*TASK*: Report, word for word, every line of the material that contains "electrónico".

*SUPPLIED INFORMATION*:
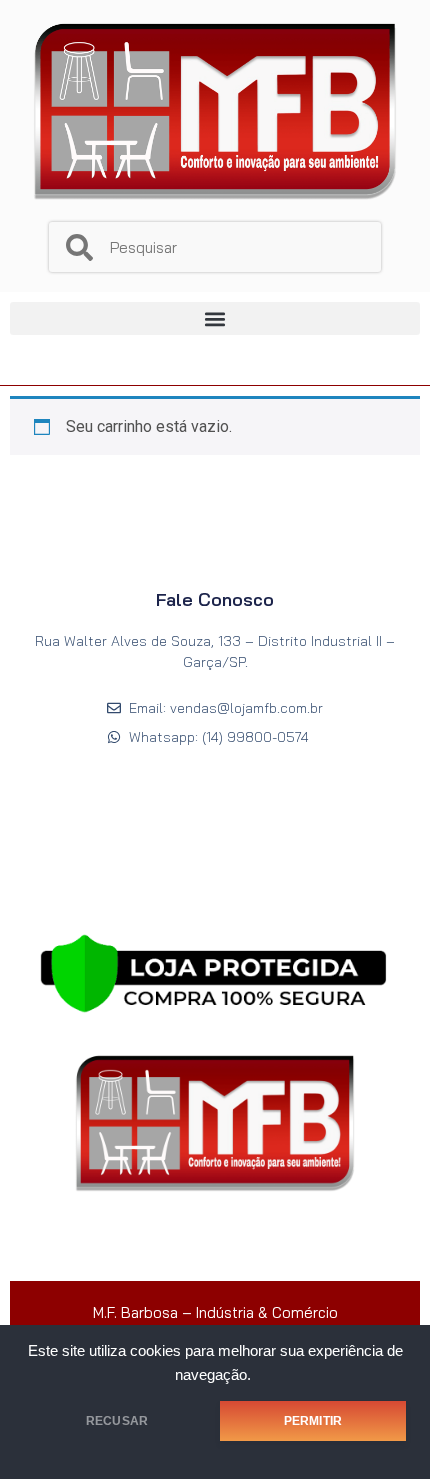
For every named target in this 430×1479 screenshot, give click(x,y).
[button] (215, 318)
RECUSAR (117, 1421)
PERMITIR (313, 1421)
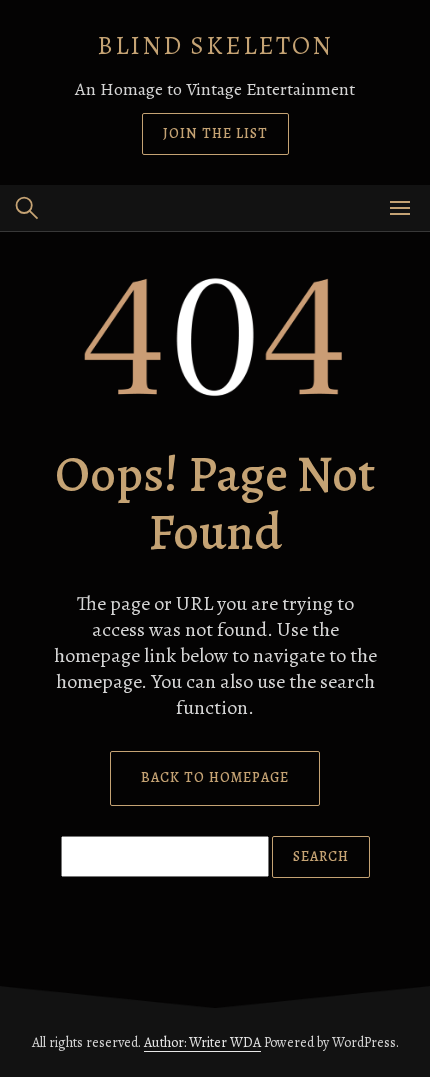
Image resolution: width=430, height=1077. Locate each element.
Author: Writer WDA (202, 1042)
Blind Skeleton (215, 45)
* * *
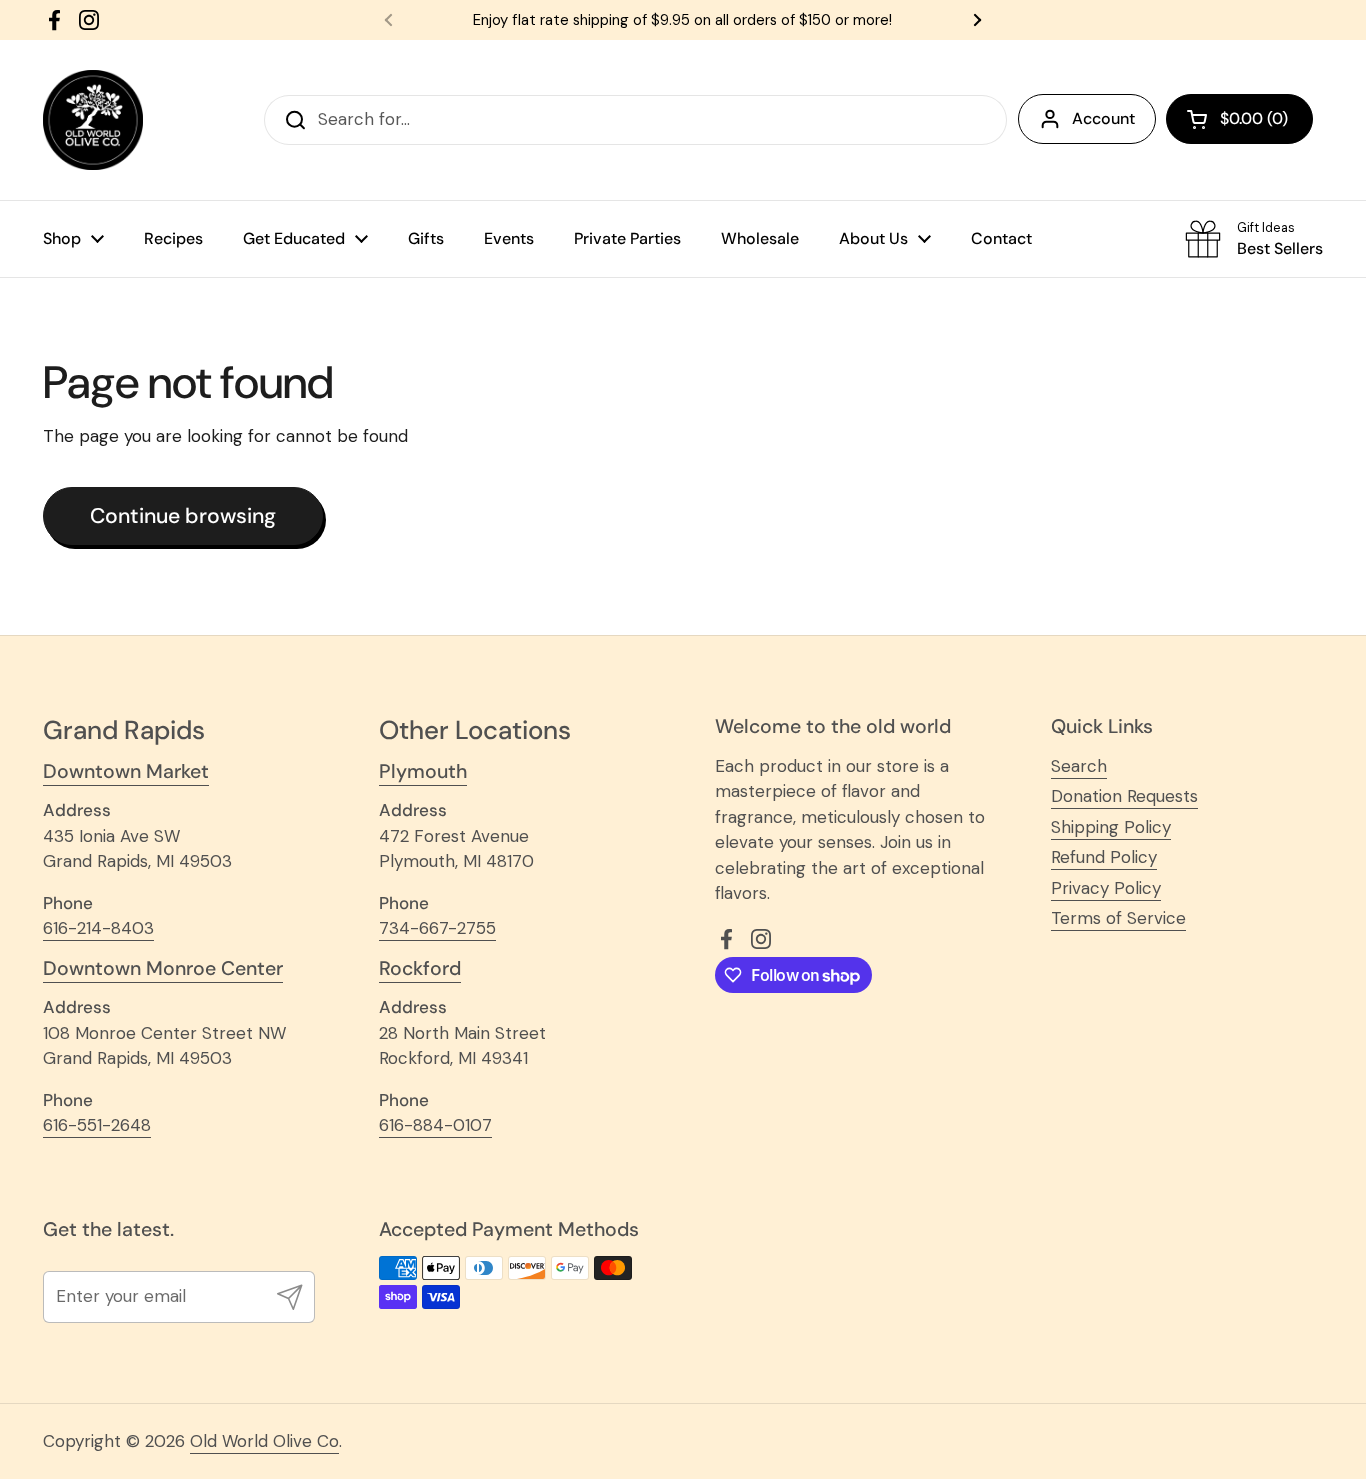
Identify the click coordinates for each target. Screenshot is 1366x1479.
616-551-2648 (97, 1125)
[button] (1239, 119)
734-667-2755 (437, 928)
* * *
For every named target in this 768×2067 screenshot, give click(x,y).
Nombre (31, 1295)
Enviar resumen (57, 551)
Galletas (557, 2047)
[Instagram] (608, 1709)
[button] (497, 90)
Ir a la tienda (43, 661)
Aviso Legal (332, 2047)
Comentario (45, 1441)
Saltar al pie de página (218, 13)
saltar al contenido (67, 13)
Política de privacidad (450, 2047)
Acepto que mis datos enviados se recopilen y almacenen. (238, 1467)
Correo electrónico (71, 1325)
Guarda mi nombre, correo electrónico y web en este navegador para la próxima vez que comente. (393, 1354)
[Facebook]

*WRITTEN SOLUTION*:
Correo electrónico (71, 1325)
Guarda mi nombre, correo electrónico y web en este navegador para la próxima vez que comente. (393, 1354)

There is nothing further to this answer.